Not so. An x86 image will be capable of running on any x86 processor, assuming you can get the firmware to find it and boot to it and the drivers are working. Sure, some x86 systems hide the required things to do that, but that's not many of them and you could simply not buy them. Also, some chips that are old enough won't run a x86-64 image either at all or without a 32-bit bootloader.

That's quite different from the ARM landscape, where nothing will boot at all unless someone has tailored a bootloader for the specific device running it and for the specific image being run. This is why it's hard to flash a custom ROM to an android device* and why companies seeking a system that can't be reimaged are moving to it. For single-purpose devices, that's fine, but for computing, it has many limitations.

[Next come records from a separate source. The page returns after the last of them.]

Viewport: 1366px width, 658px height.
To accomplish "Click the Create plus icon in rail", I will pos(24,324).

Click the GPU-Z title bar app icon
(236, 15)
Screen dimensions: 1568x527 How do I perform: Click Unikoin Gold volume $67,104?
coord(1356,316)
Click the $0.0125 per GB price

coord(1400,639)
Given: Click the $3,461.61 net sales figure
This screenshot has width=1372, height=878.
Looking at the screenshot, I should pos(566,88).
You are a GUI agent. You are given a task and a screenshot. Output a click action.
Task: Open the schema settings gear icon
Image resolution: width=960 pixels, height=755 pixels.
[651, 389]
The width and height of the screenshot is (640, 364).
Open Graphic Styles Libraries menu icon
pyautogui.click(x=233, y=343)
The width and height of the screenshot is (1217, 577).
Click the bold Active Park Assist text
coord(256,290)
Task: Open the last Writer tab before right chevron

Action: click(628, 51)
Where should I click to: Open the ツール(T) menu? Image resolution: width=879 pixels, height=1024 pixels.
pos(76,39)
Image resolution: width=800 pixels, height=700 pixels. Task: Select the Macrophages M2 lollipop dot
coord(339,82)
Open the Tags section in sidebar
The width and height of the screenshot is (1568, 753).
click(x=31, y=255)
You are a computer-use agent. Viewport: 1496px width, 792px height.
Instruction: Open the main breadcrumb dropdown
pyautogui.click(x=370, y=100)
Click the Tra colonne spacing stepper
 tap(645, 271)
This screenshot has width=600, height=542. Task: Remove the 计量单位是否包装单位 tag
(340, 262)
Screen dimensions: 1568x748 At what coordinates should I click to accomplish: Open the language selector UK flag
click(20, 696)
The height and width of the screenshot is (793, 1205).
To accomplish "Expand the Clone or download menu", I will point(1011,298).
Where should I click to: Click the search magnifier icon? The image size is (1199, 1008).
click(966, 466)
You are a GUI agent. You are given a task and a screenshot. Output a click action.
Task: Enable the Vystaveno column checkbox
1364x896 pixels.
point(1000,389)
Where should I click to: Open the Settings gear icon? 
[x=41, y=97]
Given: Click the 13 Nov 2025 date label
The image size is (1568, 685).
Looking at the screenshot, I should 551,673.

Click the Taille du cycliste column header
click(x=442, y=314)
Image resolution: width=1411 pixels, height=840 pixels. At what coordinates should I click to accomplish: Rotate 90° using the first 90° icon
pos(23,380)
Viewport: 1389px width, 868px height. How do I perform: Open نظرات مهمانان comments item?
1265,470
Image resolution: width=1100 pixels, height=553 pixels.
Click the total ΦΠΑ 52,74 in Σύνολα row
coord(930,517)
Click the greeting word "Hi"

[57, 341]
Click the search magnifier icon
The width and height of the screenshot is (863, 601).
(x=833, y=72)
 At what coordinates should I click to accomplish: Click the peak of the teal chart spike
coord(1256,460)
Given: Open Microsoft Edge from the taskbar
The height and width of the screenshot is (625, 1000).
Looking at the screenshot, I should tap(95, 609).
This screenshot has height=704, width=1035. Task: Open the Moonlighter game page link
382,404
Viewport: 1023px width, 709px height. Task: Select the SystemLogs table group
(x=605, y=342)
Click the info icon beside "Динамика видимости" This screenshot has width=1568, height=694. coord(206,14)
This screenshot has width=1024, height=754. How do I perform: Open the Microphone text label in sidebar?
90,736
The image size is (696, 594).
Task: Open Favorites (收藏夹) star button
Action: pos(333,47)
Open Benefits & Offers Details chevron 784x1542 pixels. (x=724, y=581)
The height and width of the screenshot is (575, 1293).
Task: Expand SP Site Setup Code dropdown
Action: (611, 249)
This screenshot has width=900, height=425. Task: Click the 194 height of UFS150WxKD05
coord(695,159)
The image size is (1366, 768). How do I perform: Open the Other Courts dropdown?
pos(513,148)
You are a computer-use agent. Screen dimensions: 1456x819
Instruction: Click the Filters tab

I would want a device like this only if they had a universal firmware system that could boot anything that was written for the architecture. I'm not asking for universal drivers. I'm not asking for source available on every component. I'm asking only for the right to boot to any image I want; it's my responsibility to make sure it can boot.

*Installing a custom ROM on android devices: You can't have an image for the version of ARM used by the chip, nor by the chip manufacturer and architecture, nor even for the specific chip. Your ROM must be recompiled for each device you want to install it on, with a lot of fiddling with it and it never working. That's why these alternate androids only ever run on a few flagship phones.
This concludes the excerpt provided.